Burn’s greatest successes were 1st at Amsterdam 1889, ahead of Lasker, 2nd at Breslau 1889, behind Tarrasch but ahead of Mieses, Von Bardeleben, Bauer, Gunsberg and Paulsen; and 1st at Cologne 1898, ahead of Charousek, Steiniitz, Tchigorin and Schlecter.
After the St. Petersburg 1909 tournament, Burn’s results began to deteriorate and he finally retired from tournament chess after the Breslau 1912 tournament.
From 1913 until his death, Burn was chess editor of The Field. He died on 25th November 1925.”
From The Encyclopedia of Chess (Batsford, 1977), Harry Golombek OBE :
“British Grandmaster and second only to Blackburne in late nineteenth-century British chess. He was born in Hull and learned to play chess at sixteen, but devoted little time to the game at first, preferring to establish himself in a commercial career.
He returned to chess in his middle thirties, his first major national success being first prize at Nottingham 1886 and second prize at London 1886. Within three years he had gained an international reputation by winning at Amsterdam 1889, ahead of Lasker, and finishing 2nd to Tarrasch at Breslau 1889. Burn continued to appear in international tournaments until the age of sixty-four, his most notable triumph being first prize at Cologne 1898 in front of Charousek, Steinitz, Chigorin and Schlechter. He was chess editor of The Field from 1913 until his death in 1925.”
Edward Winter wrote a feature article on the game McDonald-Burn, Liverpool, 1910
and from that game we have the move that made that game memorable :
Black to move : did you find it? (if not see the foot of this article)

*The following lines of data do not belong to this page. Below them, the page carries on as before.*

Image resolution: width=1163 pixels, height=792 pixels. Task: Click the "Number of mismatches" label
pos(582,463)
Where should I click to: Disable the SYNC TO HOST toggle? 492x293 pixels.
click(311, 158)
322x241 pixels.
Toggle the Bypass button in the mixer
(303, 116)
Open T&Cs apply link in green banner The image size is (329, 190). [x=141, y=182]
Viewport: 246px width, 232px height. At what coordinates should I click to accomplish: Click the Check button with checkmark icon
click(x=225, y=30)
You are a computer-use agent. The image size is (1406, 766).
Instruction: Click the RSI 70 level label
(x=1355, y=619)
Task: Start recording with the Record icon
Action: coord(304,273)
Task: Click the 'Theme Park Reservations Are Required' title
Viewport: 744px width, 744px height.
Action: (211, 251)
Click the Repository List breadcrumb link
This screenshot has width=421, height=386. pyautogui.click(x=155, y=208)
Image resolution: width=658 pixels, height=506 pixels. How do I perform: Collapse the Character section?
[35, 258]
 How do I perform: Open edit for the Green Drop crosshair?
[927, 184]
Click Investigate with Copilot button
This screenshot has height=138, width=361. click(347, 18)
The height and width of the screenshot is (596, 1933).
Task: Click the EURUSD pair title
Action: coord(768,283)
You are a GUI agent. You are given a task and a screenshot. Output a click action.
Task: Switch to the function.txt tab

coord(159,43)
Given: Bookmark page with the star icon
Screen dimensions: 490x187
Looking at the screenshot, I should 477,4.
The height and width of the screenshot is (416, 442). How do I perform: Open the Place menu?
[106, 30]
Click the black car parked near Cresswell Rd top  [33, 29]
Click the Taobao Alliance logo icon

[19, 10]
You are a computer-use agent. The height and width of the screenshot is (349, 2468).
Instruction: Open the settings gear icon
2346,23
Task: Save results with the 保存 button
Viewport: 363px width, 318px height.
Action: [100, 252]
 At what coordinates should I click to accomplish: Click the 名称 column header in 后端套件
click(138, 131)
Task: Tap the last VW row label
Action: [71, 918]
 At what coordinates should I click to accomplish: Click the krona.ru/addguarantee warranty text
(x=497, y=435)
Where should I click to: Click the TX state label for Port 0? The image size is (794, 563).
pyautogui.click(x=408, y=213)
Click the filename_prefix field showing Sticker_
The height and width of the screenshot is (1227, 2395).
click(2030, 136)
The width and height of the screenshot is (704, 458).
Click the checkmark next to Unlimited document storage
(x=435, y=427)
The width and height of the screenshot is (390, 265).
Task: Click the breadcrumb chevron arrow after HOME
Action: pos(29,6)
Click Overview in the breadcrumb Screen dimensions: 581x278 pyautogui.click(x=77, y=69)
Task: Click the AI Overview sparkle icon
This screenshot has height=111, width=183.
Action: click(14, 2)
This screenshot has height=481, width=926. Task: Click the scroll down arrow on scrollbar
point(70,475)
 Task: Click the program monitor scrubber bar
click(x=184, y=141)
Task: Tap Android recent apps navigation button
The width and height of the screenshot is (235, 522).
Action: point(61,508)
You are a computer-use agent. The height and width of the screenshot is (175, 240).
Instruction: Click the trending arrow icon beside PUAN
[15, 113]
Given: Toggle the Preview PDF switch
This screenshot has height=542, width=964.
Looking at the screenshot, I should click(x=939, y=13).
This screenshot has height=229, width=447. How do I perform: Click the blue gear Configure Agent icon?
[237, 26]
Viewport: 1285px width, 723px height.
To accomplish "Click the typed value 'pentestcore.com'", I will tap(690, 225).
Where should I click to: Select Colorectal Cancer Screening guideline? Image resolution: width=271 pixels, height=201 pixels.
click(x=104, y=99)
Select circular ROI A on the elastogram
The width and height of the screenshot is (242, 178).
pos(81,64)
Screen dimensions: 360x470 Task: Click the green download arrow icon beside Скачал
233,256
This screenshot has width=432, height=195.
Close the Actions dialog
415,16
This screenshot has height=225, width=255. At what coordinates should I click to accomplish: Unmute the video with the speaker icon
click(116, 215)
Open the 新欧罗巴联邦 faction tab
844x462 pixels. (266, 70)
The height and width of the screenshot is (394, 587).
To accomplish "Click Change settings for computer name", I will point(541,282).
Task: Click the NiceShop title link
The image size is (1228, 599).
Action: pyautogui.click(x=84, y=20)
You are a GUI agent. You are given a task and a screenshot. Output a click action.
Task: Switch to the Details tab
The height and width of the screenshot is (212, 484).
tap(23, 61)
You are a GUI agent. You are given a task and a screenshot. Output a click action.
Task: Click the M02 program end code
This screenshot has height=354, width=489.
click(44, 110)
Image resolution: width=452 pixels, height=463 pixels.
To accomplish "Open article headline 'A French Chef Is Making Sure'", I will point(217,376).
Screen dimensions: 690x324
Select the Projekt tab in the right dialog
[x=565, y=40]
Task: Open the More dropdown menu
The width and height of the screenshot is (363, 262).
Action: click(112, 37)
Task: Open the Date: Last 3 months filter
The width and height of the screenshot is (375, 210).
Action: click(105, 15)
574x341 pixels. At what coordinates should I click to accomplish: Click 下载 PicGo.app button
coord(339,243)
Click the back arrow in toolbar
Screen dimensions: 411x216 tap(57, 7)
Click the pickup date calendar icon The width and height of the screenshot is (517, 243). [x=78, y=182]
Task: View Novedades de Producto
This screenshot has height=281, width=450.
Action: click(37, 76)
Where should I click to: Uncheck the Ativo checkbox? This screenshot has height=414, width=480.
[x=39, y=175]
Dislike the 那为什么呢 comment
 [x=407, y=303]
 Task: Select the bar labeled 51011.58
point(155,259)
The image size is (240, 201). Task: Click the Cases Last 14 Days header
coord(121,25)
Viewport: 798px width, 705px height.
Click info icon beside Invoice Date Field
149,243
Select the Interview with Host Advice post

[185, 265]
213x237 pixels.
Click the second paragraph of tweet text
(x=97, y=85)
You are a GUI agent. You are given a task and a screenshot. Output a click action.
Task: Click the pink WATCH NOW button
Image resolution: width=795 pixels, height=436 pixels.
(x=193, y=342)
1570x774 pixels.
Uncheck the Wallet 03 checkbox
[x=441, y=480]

William Winter wrote the following in the February issue of CHESS for 1963, (Volume 28, Number 426, pp.128-134):
“For my win over Niemtsovich I am partly indebted to Amos Burn. Before the tournament I happened to mention to him that Niemtsovich was playing a system, beginning with 1.P-QN3, the idea of which was to control the square at his K5 from the flank, and eventually occupy it with a knight. The old master told me that in his younger days he had played many games with the Rev. John Owen who regularly adopted this opening, and that he could make little headway against it, until he hit on the idea of at once occupying the key square with a pawn and defending it with everything he could pile on. This plan I adopted with complete success. After my third move I saw Niemtsovich shake his head, and in fact he was never comfortable.”
According to Edward Winter in Chess Notes Burn lived at 19 Luxemburg Gardens, London W6, England (Amos Burn, The Quiet Chessmaster by R.N. Coles, page 7).
and an excellent article from the Liverpool Museum is here
and in case you did not spot the move : Burn played 33…Qg4!!